At the April 21, 2010 hearing, counsel for GSL argued that pursuant to 11 U.S.C. § 365, the Lease Agreement terminated by operation of law on December 2, 2009, and, therefore, McCaffety's mechanic's lien had terminated with it. This Court disagrees. On December 16, 2009, this Court entered the Extension Order, extending the deadline to assume or reject the Lease Agreement to March 2, 2010. [Finding of Fact No. 10]. No party-in-interest objected to the Extension Order. [Finding of Fact No. 10].
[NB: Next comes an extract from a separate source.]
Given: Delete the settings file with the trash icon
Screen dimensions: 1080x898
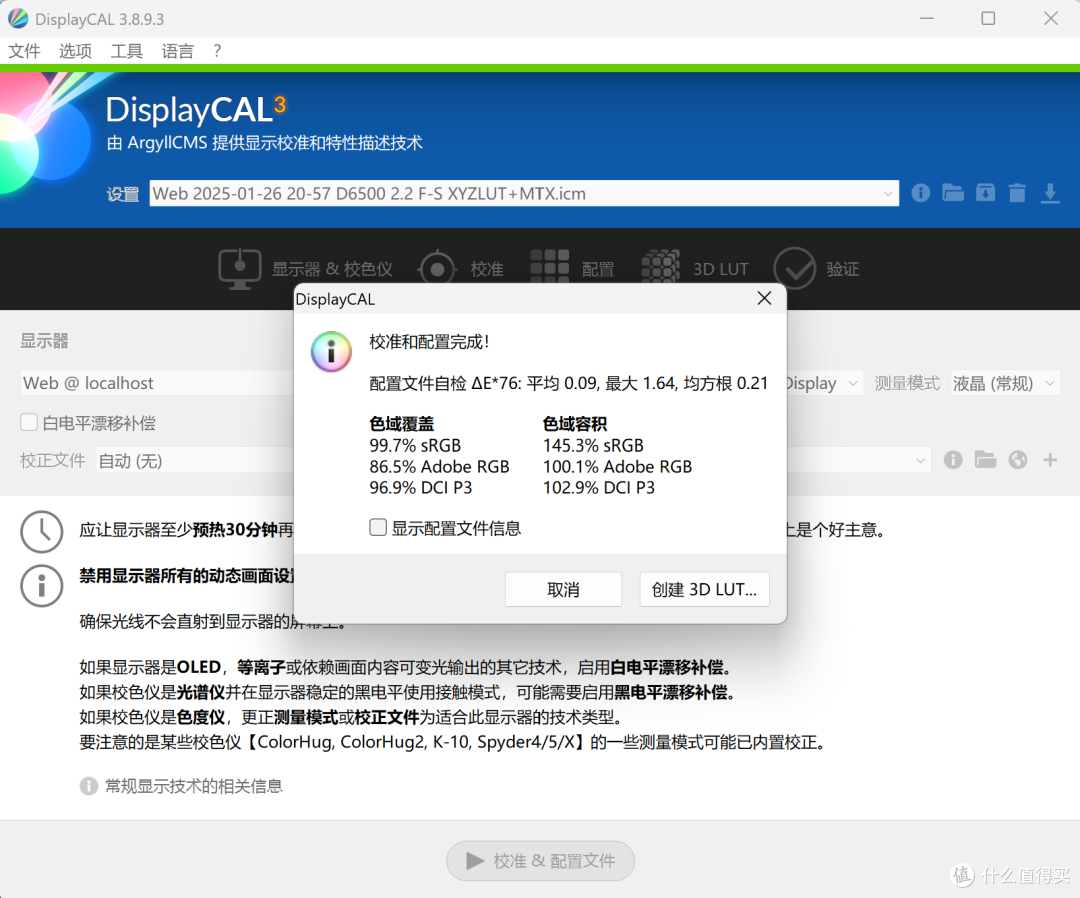Looking at the screenshot, I should 1017,193.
The Supreme Court has recently held that even if a bankruptcy court enters an order that contains a legal error, it is still enforceable and binding if the court gave notice to the party of the order and the party failed to object or appeal. United Student Aid Funds, Inc. v. Espinosa, 130 S.Ct. 1367, 1380 (2010). Indeed, absent a Rule 60(b) motion, "`the finality of [a] Bankruptcy Court's orders following the conclusion of direct review' would `stan[d] in the way of challenging [their] enforceability." Id. (quoting Travelers Indemnity Co. v. Bailey, 129 S.Ct. 2195, 2198 (2009)). Here, while the Extension Order may have been legally incorrect, no parties objected to or appealed the Extension Order. [Finding of Fact No. 10]. Therefore, the Extension Order is enforceable and binding on all of the parties.
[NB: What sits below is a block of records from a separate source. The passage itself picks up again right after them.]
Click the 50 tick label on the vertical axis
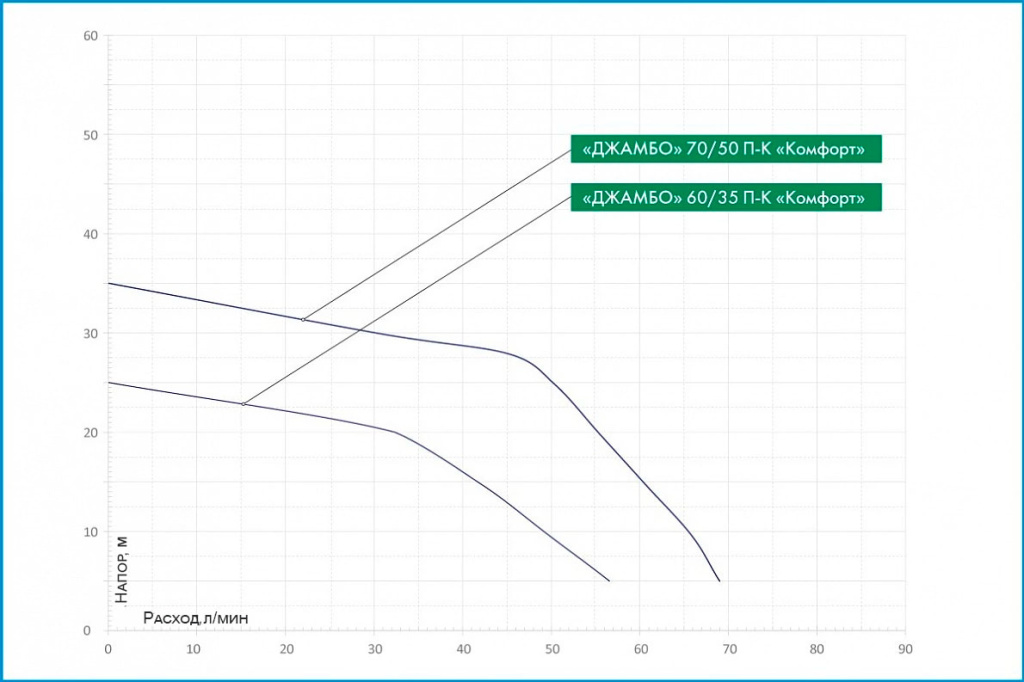 pos(90,136)
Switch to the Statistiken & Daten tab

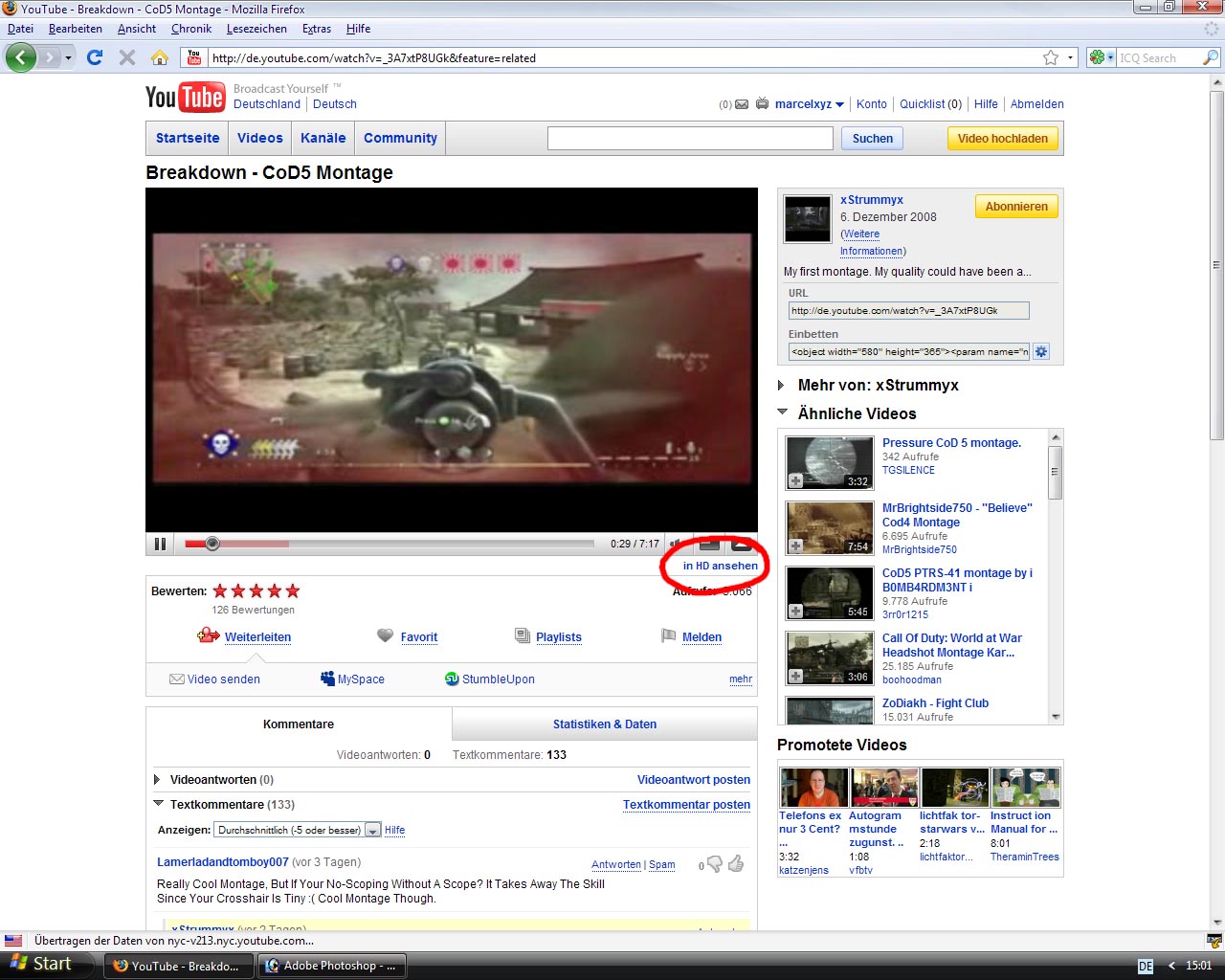[605, 724]
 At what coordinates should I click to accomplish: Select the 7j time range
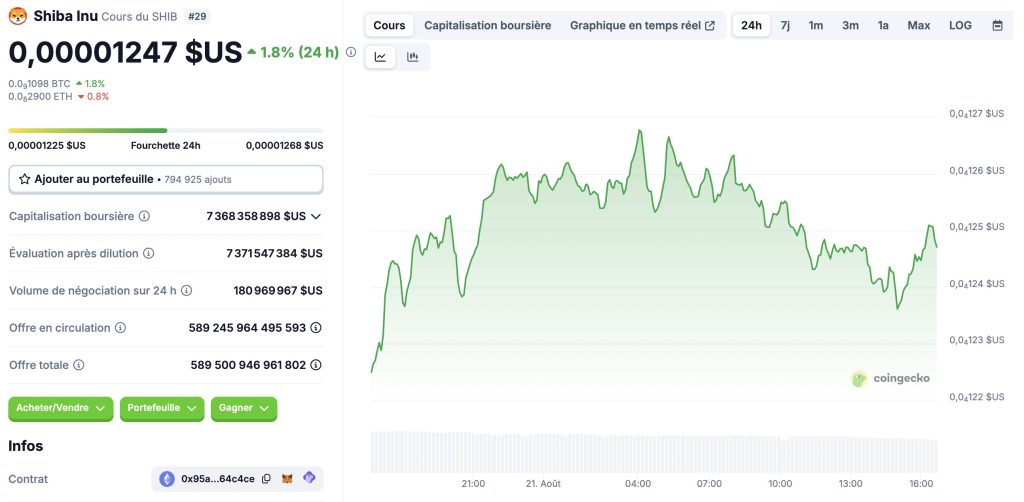click(x=785, y=25)
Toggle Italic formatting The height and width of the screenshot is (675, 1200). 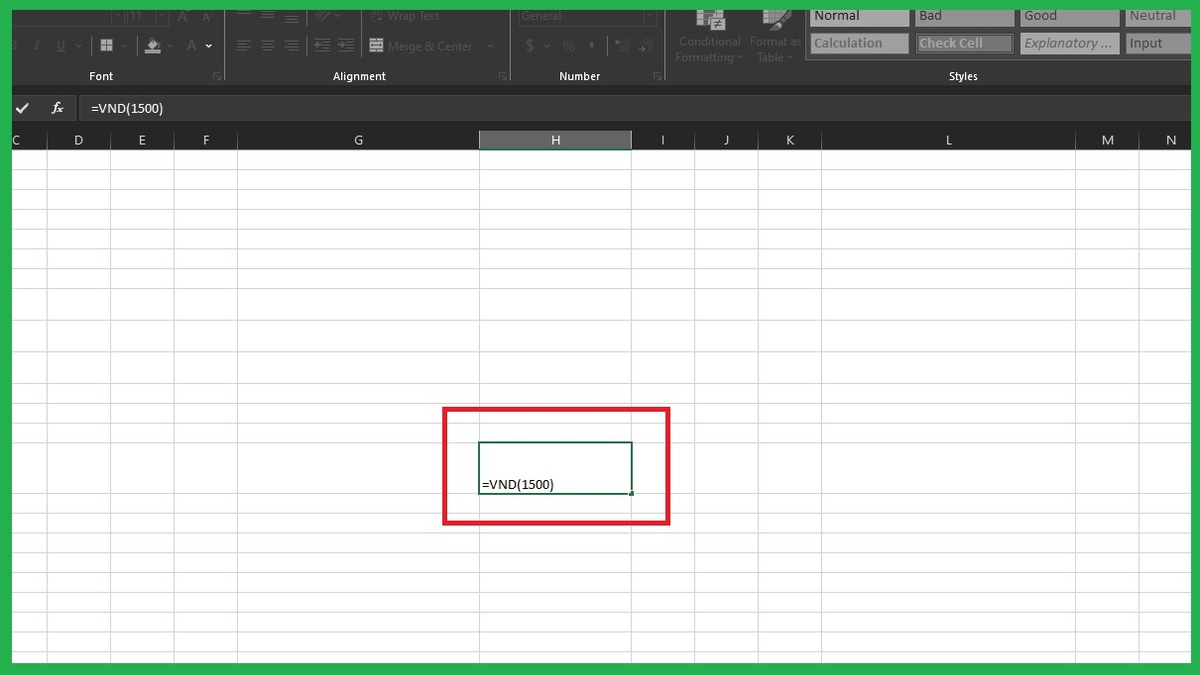point(36,45)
5. McCaffety has a valid lien on the escrowed funds.
On February 4, 2010, this Court entered the Bid Procedures Order. [Finding of Fact No. 16]. Included in the Bid Procedures Order is the Second Compromise, which reads as follows:
With respect to the dispute related to the extent, priority and validity of the lien and claim of McCaffety Electric Co. (McCaffety), and as outlined in that certain Order dated January 21, 2010 signed by Judge Bohm related to this issue, the Seller shall escrow the sum of $350,000 from the proceeds of the Purchase Price as a source of payment for McCaffety. These funds shall remain in escrow until the nature, extent and secured status of McCaffety's claims have been finally adjudicated and the court has entered an order for distribution of proceeds. In that regard, some of the Acquired Assets being sold hereunder may include assets upon which McCaffety asserts a lien, such as removables, and such assets are being sold free and clear of any such lien, with McCaffety's lien being transferred to the escrowed funds if it is finally determined that McCaffety holds any such valid lien. McCaffety may not remove any asset from the property or seek to exercise a lien on any of the Acquired Assets.
[Finding of Fact No. 15] (emphasis added).
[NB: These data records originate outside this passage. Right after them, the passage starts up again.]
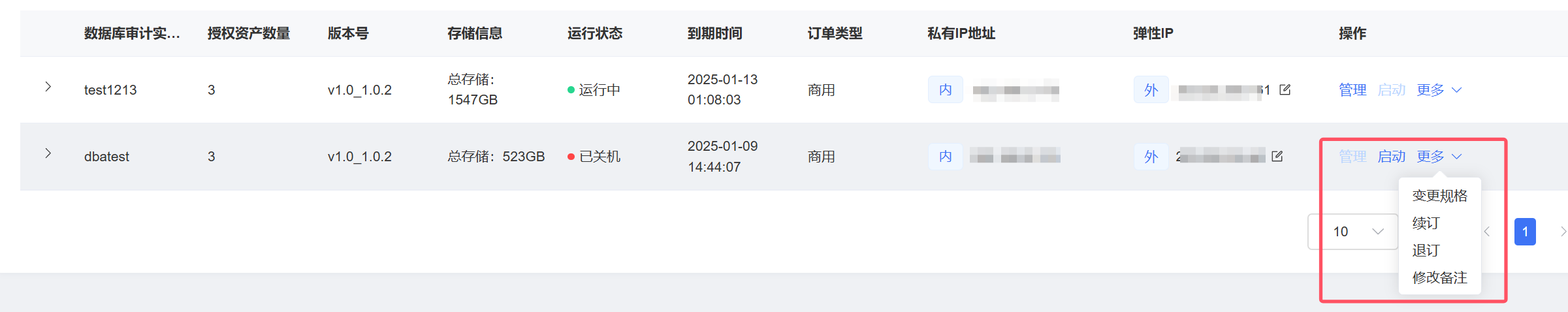The image size is (1568, 312).
Task: Click 启动 link for dbatest
Action: point(1392,157)
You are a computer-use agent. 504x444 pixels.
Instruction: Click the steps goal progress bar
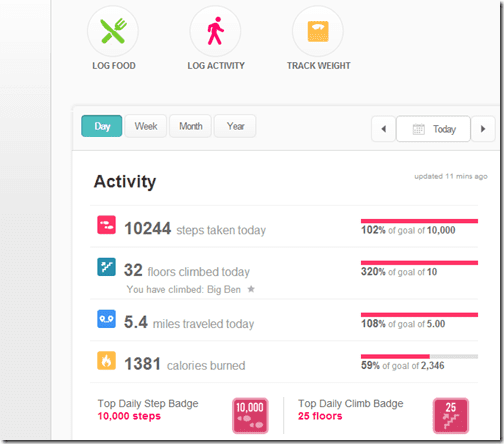click(x=419, y=221)
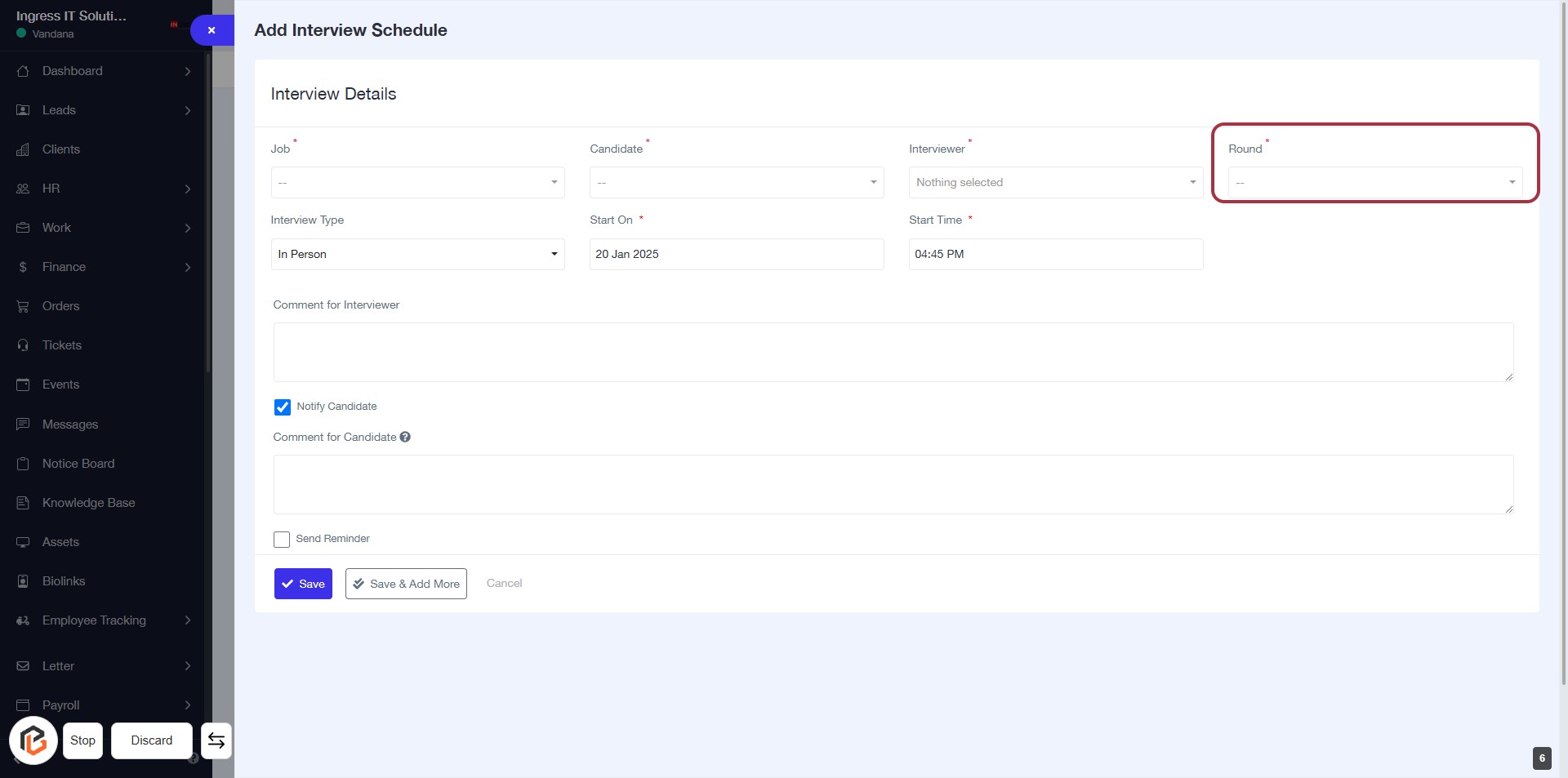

Moreover, the Sale Order contains the following pertinent order language: "ORDERED that the sale of Assets from Debtor to Purchaser shall be free and clear of Liens, Claims, interests and other encumbrances pursuant to section 363 of the Bankruptcy Code, with any liens to attach to proceeds, which liens may be paid or disallowed at a subsequent date." [Finding of Fact No. 22]. Therefore, because McCaffety is found to have had a lien on property sold pursuant to the Sale Order and the APA, its lien has transferred to the $350,000.00 held in escrow.
V. CONCLUSION
Because McCaffety's lien on the Electrical Equipment is valid and enforceable, and because the Electrical Equipment was property of the Debtor's estate prior to being sold, McCaffety therefore holds a secured claim in this case. And, because this Court has found that the value of the Electrical Equipment is substantially greater than the amount of McCaffety's claim, McCaffety is a fully secured creditor in this case. [Finding of Fact Nos. 3 4]. Accordingly, McCaffety's lien of $337,279.00 attached to the $350,000.00 in escrow, and McCaffety is now entitled to receive $337,279.00.
For all of the reasons set forth herein, the Objection is overruled in its entirety. An order consistent with this Opinion will be entered on the docket simultaneously with the entry on the docket of this Opinion.